• _Instructions for the task_
Rewrite the items, starting at the line that contains "How do I perform: Close" and continuing through the end of the items, with "zoom level" replaced by "magnification" and everything else left unchanged. Leave the pictures out of your answer.
— BEGIN —
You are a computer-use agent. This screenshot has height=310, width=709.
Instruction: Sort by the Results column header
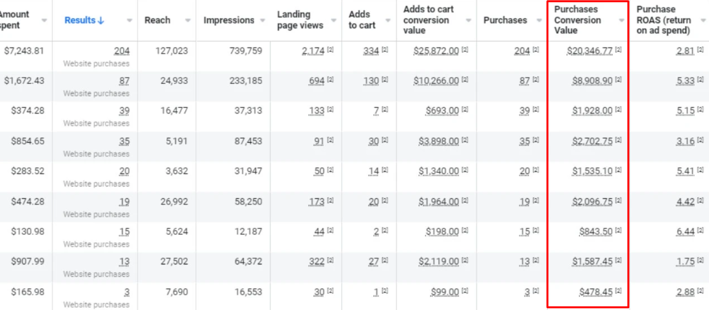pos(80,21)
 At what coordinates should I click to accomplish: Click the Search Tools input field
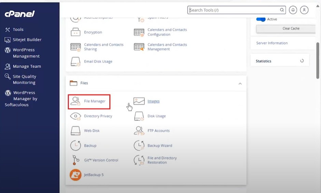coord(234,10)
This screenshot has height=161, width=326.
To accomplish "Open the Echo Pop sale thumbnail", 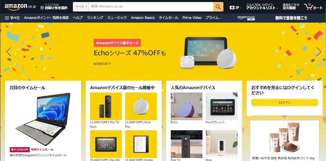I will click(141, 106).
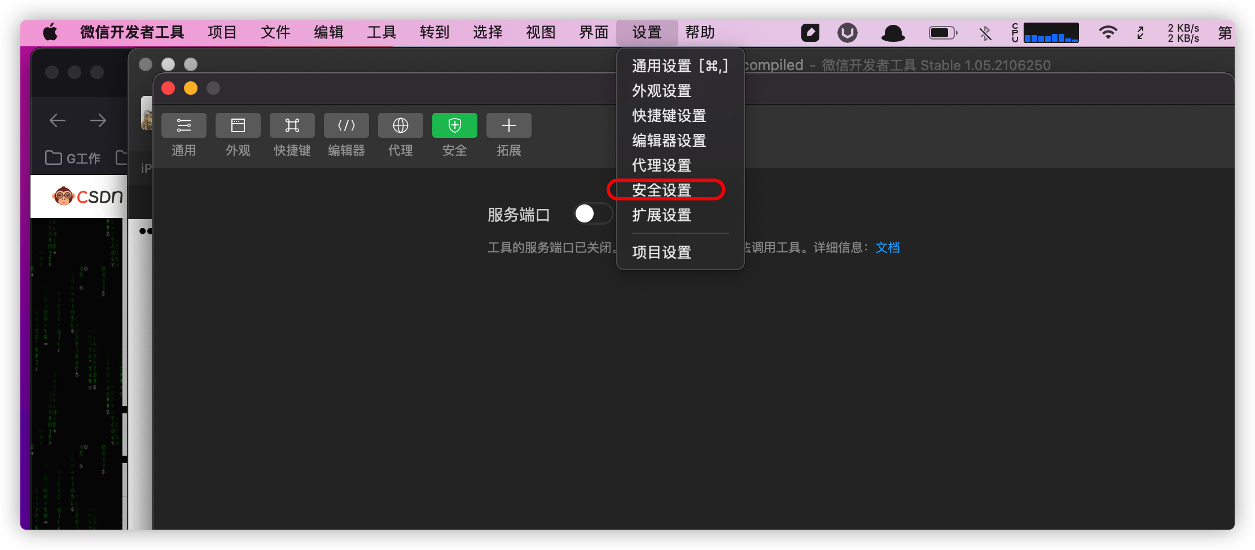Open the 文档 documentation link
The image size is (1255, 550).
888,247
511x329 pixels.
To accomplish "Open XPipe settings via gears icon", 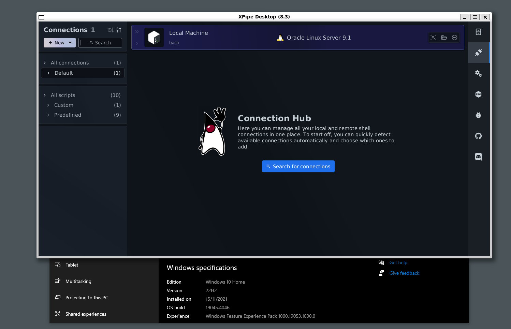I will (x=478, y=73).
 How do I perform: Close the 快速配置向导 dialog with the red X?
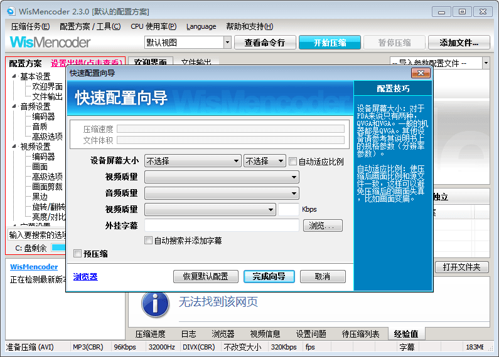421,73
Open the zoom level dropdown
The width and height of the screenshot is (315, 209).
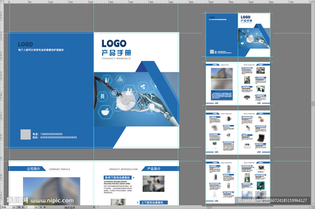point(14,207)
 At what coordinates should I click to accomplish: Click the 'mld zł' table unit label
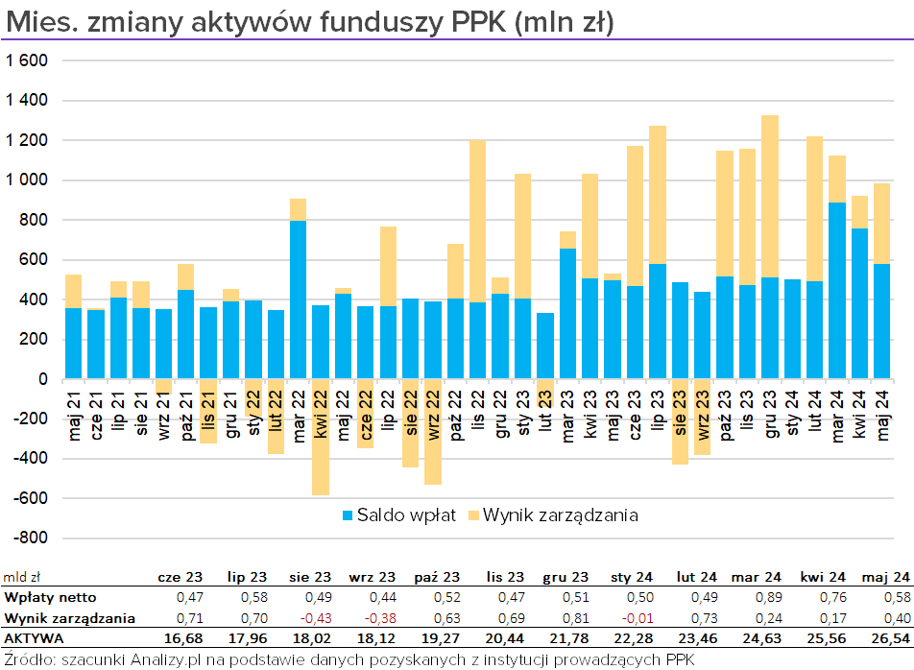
— END —
• _Written answer_
 How do I perform: Close the 快速配置向导 dialog with the red X?
421,73
Open the magnification dropdown
The width and height of the screenshot is (315, 209).
point(14,207)
 At what coordinates should I click to accomplish: Click the 'mld zł' table unit label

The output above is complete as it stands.